====== RECORDS FOR PROCESSING ======

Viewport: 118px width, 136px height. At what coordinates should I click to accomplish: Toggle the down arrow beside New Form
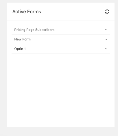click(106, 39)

======
====== RECORDS FOR PROCESSING ======

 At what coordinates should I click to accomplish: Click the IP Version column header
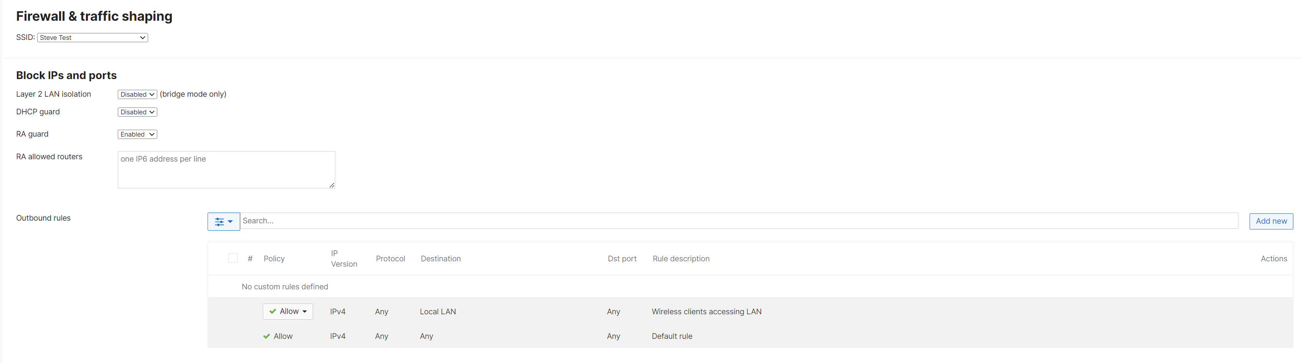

======
====== RECORDS FOR PROCESSING ======

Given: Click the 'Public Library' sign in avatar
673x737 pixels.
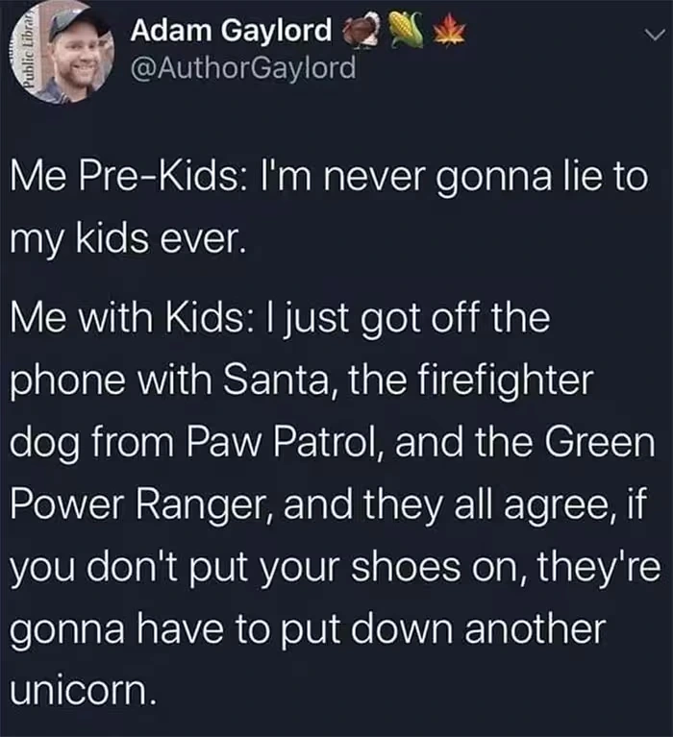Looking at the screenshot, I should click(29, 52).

======

▶ [EXERCISE PROMPT]: Please convert the listing lines above, starting with the line containing "Given: Click the" and going on through the line containing "Looking at the", into a JSON list of strings with one string per line and blank lines omitted. Leave the pictures out of the answer.

▶ [RESULT OF THIS EXERCISE]:
[
  "Given: Click the 'Public Library' sign in avatar",
  "673x737 pixels.",
  "Looking at the screenshot, I should click(29, 52)."
]